Successful candidates will be expected to demonstrate in this role the following organization competencies, but not limited to:

Advancing the Mission

*Demonstrates knowledge of the primary mission of the University and Health Systems.

*Demonstrates awareness of the diversity of constituency groups and their roles and purposes and issues.

Creative Problem Solving / Strategic Thinking

*Demonstrated ability to provide necessary attention to solve different level problems, often multitasking to solve moderate level problems. 

*Defines problems, analyzes causes, identifies possible solutions, selects the best solution, and develops action plans.  Generates new ideas and goes beyond the status quo. 

*Demonstrated ability to use creative thinking to improve processes and solve complex problems.
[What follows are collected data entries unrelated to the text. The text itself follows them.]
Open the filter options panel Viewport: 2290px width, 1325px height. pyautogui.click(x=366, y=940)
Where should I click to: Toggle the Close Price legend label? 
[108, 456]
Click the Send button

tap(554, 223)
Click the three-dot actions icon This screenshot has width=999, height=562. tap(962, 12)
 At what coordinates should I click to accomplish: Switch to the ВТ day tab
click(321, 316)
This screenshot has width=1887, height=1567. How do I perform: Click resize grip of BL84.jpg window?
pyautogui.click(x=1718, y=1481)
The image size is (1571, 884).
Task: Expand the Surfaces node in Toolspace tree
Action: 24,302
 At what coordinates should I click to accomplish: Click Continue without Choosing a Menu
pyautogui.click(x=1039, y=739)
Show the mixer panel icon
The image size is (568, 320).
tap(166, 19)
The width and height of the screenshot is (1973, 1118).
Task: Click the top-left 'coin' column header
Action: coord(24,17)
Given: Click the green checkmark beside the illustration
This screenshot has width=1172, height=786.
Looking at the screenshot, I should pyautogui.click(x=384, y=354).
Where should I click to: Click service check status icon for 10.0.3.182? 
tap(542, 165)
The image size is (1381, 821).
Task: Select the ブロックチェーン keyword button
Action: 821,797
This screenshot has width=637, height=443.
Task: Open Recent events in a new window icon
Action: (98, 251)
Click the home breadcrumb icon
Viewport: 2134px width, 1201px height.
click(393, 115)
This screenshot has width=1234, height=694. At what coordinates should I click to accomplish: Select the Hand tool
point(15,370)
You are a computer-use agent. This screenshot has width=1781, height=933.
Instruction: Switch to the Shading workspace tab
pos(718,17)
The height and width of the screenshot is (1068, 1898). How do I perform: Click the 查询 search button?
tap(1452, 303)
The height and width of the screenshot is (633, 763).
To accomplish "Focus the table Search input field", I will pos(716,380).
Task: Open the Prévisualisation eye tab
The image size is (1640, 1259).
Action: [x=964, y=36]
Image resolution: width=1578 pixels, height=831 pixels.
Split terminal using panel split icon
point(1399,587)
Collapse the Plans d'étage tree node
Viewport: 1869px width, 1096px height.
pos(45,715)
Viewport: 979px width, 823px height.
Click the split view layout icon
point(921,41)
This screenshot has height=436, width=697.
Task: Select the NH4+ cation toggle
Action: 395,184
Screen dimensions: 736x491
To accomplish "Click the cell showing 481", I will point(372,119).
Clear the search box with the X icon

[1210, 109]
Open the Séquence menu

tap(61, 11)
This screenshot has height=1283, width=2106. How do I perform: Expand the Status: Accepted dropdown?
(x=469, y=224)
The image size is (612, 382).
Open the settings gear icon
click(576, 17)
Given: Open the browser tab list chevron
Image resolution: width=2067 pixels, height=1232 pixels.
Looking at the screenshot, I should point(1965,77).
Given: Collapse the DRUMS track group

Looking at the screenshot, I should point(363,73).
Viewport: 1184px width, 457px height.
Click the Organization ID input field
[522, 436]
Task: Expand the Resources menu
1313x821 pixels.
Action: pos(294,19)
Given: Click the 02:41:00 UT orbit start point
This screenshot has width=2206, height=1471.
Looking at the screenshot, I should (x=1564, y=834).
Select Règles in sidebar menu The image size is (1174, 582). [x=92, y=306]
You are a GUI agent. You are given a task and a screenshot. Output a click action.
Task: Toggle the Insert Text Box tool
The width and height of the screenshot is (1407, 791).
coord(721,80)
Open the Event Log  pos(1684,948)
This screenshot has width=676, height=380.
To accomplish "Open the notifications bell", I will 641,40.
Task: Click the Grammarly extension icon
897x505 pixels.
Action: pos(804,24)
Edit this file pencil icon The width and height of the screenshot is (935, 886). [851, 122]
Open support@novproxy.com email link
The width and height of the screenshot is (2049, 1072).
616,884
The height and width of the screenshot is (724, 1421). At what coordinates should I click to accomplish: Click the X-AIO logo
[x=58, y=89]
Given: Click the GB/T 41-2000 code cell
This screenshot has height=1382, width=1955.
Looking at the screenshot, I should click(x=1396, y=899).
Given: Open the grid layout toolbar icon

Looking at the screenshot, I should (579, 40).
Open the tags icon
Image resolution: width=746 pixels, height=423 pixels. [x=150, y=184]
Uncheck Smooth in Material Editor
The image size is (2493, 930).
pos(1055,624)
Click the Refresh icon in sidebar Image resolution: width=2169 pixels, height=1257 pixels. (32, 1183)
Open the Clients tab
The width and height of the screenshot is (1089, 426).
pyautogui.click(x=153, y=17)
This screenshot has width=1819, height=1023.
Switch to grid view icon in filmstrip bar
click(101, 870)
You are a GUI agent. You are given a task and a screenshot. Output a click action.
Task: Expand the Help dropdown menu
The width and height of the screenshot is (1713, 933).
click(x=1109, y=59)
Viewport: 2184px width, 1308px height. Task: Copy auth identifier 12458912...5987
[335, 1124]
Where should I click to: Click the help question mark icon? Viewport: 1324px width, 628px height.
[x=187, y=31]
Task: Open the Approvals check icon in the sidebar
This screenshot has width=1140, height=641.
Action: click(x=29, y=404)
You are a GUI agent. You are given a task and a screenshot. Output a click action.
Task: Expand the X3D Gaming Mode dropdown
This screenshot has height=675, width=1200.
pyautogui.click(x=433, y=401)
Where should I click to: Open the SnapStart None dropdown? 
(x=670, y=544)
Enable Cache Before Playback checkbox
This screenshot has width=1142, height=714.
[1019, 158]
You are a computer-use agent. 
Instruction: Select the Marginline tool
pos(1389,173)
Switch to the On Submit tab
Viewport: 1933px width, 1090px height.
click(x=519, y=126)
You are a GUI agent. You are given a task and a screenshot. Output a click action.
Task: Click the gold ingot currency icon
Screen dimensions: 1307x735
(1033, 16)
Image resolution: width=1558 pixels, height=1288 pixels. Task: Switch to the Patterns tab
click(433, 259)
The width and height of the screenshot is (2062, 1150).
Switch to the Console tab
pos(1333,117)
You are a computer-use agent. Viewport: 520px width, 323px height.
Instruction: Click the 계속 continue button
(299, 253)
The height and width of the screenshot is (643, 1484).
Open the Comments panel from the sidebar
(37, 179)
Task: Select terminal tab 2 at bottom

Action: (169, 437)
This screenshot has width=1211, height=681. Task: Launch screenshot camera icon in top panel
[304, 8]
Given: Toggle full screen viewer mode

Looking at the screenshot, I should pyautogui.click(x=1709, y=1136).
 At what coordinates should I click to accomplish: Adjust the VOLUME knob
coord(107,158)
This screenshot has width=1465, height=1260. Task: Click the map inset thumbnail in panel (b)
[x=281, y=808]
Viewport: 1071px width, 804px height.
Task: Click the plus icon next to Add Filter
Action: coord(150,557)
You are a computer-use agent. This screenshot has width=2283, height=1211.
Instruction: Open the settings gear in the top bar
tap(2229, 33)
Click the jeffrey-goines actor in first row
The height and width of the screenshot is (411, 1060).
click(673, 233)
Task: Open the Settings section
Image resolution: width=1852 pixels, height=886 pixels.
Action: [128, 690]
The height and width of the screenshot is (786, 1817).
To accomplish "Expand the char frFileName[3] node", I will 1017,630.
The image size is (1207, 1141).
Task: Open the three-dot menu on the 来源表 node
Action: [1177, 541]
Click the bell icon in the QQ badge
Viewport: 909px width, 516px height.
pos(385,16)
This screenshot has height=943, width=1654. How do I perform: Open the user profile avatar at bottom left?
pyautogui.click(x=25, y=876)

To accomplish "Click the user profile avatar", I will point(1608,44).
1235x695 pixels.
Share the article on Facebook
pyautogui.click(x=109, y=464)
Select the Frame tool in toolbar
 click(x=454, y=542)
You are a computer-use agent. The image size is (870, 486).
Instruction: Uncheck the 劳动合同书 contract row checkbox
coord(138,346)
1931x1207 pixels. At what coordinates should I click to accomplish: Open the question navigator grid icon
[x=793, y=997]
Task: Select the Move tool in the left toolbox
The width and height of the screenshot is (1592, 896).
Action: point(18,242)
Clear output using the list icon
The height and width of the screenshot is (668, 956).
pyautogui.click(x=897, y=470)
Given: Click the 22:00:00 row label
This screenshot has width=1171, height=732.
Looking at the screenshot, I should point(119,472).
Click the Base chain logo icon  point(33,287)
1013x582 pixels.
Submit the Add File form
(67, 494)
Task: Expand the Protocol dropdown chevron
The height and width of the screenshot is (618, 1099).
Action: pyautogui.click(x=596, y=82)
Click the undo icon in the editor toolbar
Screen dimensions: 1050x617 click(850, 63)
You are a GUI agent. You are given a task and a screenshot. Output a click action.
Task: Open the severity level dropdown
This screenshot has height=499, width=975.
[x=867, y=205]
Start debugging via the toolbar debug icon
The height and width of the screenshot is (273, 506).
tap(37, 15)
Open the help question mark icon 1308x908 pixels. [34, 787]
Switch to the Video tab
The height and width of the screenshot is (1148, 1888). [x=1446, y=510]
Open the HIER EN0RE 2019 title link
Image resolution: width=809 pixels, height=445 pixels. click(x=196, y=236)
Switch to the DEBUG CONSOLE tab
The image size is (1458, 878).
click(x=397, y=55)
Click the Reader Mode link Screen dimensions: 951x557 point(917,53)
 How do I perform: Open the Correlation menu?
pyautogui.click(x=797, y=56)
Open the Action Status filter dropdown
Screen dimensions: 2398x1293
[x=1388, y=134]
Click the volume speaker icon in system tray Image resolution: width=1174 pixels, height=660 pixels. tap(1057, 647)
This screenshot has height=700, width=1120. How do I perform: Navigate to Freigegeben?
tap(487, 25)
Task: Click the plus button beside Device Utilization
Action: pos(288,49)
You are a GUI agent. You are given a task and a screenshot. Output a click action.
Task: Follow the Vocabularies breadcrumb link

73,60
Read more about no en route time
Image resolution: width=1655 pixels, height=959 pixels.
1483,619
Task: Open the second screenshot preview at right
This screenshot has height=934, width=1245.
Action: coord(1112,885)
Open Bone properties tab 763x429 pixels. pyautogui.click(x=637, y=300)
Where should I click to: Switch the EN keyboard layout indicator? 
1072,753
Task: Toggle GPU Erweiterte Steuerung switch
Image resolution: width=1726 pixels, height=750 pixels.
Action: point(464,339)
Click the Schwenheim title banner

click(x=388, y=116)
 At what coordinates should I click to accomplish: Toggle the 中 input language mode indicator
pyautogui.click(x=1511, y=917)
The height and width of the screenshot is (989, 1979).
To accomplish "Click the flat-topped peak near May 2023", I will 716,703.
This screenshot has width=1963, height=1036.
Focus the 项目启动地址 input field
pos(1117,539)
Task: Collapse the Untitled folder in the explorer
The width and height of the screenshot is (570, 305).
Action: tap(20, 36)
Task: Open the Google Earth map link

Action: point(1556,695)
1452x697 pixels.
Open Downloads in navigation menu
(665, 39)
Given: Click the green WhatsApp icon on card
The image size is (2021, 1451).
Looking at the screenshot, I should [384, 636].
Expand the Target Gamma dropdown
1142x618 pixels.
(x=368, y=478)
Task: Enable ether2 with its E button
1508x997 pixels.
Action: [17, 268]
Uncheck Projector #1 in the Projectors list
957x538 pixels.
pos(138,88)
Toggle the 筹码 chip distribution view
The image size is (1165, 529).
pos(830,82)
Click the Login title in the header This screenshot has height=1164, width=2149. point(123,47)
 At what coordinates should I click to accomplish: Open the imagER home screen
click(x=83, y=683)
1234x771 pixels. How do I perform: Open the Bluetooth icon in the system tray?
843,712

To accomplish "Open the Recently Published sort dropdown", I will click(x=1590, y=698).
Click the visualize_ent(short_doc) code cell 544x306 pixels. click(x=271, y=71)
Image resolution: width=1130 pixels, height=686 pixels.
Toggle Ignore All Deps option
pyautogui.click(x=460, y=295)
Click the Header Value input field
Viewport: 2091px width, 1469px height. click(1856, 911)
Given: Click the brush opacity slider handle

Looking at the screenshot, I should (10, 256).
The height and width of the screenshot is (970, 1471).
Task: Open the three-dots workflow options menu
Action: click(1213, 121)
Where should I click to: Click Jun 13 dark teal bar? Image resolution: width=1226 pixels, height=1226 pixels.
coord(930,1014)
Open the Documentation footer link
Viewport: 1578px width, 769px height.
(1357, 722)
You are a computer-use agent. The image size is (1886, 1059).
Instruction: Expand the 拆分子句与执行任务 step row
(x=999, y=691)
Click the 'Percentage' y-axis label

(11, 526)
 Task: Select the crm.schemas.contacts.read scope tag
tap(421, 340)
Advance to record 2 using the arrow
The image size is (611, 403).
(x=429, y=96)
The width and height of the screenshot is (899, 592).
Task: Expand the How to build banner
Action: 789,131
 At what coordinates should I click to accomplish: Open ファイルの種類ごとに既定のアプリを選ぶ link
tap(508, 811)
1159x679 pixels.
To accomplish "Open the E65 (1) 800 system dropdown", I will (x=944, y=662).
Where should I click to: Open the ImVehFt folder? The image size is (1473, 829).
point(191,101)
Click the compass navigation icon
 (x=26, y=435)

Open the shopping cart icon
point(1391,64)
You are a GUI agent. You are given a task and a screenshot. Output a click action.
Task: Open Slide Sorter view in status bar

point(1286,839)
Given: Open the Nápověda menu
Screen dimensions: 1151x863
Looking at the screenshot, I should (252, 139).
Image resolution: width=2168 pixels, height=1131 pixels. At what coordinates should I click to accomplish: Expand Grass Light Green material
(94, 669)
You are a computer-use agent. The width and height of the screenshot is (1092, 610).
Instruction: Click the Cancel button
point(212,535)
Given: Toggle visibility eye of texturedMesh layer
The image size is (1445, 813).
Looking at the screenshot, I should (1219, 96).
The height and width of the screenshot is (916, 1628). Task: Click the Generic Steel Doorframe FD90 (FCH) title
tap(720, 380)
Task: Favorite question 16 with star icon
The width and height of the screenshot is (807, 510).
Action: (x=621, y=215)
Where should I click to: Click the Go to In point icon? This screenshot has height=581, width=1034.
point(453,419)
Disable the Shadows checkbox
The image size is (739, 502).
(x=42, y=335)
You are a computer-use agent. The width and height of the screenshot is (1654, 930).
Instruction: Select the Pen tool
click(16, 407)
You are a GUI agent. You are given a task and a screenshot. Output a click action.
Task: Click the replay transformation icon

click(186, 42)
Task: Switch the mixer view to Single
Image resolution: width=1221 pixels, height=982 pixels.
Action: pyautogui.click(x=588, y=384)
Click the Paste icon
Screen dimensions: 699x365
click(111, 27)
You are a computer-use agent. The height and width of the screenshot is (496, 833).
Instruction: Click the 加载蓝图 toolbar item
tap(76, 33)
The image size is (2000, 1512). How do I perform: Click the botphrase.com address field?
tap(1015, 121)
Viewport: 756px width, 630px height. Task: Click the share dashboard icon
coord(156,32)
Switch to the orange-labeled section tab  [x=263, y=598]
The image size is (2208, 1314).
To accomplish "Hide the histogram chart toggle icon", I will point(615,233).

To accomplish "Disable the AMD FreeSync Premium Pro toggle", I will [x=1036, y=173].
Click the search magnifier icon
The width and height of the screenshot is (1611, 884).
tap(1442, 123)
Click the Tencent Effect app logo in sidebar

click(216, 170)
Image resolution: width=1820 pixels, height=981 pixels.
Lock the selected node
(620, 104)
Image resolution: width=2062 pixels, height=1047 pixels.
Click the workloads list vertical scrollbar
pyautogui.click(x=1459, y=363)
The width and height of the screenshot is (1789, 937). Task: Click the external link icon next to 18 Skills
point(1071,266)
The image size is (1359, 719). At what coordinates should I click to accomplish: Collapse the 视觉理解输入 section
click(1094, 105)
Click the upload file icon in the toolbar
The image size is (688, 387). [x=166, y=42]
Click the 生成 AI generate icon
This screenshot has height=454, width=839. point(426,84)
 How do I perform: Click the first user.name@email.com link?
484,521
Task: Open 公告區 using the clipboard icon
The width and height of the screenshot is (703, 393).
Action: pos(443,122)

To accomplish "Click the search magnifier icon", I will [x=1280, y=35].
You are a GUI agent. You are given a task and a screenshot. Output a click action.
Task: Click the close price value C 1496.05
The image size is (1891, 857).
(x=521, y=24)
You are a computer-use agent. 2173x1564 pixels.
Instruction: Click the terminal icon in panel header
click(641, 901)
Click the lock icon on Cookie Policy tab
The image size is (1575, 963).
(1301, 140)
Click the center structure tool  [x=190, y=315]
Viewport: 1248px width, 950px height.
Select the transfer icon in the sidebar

Development of Self and Others

*Demonstrated initiative in participating in growth opportunities for continuous development and improvement. 

*Demonstrated ability to apply new skills/knowledge to the job and serve as a training resource to less experienced staff.

Quality Service

*Demonstrated ability to establish and maintain effective relationships with internal and external customers in a manner that consistently meets the organization’s expectations for exemplary customer service.

*Demonstrates the ability to see issues from the customer’s perspective assesses urgency of requests and responds accordingly. 

*Demonstrated focus on fulfilling expectations by seeking insight into customer needs and developing solutions that provide value for the customer.

Required Qualifications*

*Bachelor’s degree in computer science, engineering or an equivalent combination of education and experience.

*Minimum of two (2) years experience in a related role supporting deployments of some or all of the following data science applications(or other related applications):  Yarn, Spark, Impala, Presto .

*Demonstrated ability with Linux, bash/shell, and of Perl or Python.

*Experience with Docker and container services.

*Familiar with various container orchestration services (Rancher, Mesos, Kubernetes, OpenShift, Swarm)

*Demonstrated ability to communicate effectively in technical concepts both verbally and in writing to teams and customers.

*Ability to manage priorities in face of multiple requests and projects.

*Demonstrated ability to work in a self-directed manner, skillfully manage complex projects and stay up-to-date with the latest industry developments and best practices and apply the knowledge in the workplace.

*Demonstrated ability to troubleshoot difficult issues, and problem solving skills with a focus on process improvement and/or automation.

Desired Qualifications*

*Knowledge and experience working with Amazon Web Services, Microsoft Azure or Google Compute *Engine or equivalent cloud platform.

*Experience developing software on ARM platforms.

*Knowledge of golang (>=1.5).

*Experience with X-Cat, Kickstart, Salt, Ansible, or other configuration management tools.

*Experience with HPC Scheduling systems: torque, SLURM, Platform LSF.

Additional Information

*The University of Michigan was featured as one of the "Great Colleges to Work For" in the 2016 Chronicle of Higher Education.

*The University of Michigan is a recipient of the 2016 Seal of Distinction by the WorldatWork Alliance, recognizing strategies and practices that help employees achieve success in work-life effectiveness.

*The University of Michigan was ranked as the top U.S. public university in the latest QS World University Rankings for 2016, moving ahead of the University of California, Berkeley and the University of California, Los Angeles. U-M ranked 23rd overall among more than 900 colleges and universities in the world, up seven spots from last year (2015). The QS World University Rankings, launched in 2004, are based on six factors: academic reputation, employer reputation, student-faculty ratio, citations per faculty, proportion of international faculty and proportion of international students.

U-M EEO/AA Statement

The University of Michigan is an equal opportunity/affirmative action employer.